Activity:
One number is the whole answer: how many lines of the records include "computer".

Source information:
BEGIN

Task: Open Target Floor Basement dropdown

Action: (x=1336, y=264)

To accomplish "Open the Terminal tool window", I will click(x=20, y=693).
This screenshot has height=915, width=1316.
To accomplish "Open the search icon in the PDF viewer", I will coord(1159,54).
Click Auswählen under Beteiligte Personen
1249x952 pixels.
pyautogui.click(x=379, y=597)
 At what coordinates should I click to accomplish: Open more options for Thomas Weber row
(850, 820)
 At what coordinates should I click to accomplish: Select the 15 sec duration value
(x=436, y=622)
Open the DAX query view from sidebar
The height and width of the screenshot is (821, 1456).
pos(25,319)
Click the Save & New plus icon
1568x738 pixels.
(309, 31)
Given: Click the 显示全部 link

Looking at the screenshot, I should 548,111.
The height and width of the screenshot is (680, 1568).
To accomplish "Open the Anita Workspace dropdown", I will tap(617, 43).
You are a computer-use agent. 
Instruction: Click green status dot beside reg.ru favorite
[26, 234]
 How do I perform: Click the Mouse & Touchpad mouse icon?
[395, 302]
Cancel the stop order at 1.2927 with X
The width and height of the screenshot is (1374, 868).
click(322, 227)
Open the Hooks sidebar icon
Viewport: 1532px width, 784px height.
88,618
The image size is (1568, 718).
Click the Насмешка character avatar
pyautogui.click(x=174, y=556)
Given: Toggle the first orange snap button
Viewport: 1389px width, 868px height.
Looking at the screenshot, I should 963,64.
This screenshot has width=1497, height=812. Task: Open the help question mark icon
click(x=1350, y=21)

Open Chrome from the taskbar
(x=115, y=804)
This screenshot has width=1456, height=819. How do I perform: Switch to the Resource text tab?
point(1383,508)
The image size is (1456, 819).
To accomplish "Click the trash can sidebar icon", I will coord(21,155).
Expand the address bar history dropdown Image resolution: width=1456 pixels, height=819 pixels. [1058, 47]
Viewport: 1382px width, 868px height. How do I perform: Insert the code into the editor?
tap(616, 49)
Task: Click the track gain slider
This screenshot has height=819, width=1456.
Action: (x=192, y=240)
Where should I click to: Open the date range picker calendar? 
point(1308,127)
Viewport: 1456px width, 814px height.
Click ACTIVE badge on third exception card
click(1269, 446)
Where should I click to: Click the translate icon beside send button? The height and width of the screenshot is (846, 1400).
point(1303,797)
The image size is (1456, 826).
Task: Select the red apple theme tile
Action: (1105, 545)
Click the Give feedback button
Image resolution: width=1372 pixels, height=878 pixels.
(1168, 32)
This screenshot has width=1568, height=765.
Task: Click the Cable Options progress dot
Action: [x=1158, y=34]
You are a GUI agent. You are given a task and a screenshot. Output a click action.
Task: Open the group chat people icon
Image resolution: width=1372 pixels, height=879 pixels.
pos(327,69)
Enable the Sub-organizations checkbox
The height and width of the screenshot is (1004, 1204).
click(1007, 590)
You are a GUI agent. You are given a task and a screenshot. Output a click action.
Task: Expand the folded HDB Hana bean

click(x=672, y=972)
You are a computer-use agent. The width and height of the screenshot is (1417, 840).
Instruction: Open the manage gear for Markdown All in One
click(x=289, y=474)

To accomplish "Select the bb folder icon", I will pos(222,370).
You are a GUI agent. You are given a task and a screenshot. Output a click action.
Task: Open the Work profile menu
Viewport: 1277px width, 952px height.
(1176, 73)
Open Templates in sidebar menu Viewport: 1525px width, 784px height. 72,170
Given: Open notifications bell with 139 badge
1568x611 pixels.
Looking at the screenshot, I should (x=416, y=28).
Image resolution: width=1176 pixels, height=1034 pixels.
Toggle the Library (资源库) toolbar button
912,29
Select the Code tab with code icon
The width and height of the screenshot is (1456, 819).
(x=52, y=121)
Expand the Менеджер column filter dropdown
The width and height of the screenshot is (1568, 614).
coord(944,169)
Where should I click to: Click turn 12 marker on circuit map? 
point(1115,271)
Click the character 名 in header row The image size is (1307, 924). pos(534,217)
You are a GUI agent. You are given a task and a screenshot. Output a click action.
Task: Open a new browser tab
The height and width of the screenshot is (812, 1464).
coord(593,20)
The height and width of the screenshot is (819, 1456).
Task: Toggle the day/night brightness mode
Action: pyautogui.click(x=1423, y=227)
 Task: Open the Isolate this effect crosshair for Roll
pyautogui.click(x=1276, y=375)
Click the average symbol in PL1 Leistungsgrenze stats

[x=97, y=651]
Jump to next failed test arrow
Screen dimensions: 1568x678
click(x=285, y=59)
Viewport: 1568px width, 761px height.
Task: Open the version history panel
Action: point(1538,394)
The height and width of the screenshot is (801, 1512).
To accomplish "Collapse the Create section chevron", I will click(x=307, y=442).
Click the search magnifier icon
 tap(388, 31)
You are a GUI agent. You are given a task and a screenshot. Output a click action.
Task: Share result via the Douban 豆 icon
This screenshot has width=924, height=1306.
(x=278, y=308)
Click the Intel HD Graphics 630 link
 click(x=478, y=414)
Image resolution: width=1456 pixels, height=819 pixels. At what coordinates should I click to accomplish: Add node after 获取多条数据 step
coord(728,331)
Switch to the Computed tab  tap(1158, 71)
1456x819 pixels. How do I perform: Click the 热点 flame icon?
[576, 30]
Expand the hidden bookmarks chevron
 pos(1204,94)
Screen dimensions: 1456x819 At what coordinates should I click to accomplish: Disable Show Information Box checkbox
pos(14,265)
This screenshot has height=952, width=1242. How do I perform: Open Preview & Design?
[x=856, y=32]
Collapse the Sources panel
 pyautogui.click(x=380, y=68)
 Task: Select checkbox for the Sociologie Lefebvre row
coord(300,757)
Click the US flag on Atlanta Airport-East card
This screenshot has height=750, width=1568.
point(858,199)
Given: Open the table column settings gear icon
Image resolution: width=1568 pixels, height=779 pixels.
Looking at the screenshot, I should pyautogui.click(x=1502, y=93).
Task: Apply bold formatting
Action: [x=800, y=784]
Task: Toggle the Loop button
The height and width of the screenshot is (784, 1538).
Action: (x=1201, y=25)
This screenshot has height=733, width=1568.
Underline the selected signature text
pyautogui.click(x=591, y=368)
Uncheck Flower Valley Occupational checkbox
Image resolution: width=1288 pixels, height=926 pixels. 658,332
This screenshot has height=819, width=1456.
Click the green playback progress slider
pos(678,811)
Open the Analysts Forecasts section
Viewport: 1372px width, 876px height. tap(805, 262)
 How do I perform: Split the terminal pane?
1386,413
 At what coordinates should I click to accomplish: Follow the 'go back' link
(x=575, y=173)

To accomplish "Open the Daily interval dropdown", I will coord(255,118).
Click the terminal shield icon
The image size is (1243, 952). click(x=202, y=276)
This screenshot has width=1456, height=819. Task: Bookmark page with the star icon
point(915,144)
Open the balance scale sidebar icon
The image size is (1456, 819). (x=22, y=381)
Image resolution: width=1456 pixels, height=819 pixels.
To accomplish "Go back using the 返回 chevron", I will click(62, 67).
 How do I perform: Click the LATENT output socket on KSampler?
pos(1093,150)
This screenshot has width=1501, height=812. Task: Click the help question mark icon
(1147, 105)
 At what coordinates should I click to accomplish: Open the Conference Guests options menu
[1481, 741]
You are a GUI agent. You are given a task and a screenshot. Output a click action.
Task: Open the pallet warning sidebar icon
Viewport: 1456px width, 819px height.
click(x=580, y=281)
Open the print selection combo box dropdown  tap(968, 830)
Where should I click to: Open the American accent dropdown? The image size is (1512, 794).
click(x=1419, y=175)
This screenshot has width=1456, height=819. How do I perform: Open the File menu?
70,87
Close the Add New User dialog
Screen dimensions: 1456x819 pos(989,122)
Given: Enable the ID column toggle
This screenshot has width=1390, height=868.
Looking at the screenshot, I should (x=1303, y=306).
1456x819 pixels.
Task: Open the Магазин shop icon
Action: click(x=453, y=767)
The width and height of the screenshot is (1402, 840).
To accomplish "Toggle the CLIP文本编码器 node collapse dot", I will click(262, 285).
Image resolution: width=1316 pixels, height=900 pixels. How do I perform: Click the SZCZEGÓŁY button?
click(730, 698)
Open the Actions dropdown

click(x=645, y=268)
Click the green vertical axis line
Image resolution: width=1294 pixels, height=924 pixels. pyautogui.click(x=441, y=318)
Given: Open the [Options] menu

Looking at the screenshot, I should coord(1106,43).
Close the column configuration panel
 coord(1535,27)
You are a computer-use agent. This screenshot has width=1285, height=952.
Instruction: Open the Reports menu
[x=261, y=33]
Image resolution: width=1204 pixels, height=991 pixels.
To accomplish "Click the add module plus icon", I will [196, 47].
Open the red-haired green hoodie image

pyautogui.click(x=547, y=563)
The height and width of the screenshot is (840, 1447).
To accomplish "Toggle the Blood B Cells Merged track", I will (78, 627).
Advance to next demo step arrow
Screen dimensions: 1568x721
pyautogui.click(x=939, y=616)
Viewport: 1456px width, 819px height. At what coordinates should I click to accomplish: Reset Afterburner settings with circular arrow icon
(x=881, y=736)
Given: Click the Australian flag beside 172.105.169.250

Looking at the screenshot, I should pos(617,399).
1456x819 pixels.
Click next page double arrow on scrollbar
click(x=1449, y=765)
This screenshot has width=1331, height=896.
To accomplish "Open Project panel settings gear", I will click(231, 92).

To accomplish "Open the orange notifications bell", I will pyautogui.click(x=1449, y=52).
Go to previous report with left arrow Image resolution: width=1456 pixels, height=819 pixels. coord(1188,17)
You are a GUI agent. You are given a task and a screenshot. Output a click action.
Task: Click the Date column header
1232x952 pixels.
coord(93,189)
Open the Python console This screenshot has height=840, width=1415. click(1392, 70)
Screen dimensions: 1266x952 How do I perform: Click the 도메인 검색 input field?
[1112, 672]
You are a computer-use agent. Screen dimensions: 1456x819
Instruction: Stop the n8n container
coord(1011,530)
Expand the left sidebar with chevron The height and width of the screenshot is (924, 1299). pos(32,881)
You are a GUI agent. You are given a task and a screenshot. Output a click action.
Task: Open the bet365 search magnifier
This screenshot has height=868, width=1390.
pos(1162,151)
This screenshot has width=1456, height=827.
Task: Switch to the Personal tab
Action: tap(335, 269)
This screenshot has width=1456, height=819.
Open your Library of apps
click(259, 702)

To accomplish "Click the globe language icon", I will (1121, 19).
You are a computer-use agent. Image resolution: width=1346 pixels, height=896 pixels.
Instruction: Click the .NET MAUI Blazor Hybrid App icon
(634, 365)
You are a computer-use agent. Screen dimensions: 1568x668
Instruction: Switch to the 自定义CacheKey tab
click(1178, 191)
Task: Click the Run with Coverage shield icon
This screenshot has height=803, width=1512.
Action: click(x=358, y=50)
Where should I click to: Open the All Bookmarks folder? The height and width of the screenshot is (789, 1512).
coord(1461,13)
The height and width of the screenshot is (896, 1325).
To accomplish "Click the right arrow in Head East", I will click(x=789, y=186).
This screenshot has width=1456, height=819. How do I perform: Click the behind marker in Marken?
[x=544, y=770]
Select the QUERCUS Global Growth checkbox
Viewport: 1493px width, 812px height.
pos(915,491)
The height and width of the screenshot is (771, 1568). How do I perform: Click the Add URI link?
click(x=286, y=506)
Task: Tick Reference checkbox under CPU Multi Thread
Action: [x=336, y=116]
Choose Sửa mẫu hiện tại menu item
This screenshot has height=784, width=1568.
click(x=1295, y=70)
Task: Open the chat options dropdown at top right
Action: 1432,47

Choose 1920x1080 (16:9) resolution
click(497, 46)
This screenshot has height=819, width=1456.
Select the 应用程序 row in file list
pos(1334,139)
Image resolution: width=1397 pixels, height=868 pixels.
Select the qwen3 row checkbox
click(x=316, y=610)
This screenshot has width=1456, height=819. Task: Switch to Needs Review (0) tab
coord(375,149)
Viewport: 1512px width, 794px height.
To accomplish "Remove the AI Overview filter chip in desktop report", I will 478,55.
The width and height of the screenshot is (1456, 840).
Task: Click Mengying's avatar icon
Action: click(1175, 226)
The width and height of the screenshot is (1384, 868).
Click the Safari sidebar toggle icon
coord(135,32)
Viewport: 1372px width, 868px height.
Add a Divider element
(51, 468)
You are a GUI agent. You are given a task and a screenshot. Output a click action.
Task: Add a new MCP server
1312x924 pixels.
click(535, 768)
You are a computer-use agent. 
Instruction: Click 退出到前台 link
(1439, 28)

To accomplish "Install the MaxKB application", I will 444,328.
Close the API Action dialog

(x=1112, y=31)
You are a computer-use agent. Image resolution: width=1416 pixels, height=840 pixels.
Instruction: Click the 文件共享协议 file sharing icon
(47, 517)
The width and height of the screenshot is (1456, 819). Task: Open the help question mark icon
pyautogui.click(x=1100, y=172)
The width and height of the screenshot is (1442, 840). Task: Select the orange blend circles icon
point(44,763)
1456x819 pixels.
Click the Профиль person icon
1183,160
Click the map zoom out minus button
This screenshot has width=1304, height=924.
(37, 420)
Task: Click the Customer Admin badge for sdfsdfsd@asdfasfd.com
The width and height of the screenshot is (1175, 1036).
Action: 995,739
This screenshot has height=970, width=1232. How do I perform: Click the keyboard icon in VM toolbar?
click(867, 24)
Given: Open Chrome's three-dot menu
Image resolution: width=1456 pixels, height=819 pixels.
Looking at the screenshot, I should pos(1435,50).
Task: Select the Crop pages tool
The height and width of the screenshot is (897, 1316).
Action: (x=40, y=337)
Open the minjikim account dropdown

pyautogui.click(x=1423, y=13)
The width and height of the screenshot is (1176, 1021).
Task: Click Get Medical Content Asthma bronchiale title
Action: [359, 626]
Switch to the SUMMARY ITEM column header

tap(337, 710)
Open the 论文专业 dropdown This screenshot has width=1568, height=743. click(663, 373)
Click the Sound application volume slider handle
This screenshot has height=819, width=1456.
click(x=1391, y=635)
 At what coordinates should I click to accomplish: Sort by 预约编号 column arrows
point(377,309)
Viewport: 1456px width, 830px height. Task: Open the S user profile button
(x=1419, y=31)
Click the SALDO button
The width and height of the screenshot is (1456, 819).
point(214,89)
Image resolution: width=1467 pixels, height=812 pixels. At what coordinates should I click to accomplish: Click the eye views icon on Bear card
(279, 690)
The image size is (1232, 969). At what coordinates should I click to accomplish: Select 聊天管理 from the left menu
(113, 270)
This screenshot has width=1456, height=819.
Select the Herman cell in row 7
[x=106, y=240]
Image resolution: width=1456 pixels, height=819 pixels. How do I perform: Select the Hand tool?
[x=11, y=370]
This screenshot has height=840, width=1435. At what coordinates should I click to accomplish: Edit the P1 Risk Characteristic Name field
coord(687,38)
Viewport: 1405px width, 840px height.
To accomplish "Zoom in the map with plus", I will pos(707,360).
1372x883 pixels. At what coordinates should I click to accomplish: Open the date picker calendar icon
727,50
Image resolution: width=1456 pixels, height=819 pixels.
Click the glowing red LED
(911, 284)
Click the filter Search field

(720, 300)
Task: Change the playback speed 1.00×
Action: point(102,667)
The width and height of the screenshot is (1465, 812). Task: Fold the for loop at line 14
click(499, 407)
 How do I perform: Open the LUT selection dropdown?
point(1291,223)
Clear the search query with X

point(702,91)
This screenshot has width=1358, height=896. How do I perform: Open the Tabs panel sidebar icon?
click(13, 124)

END

Answer to the exercise:
8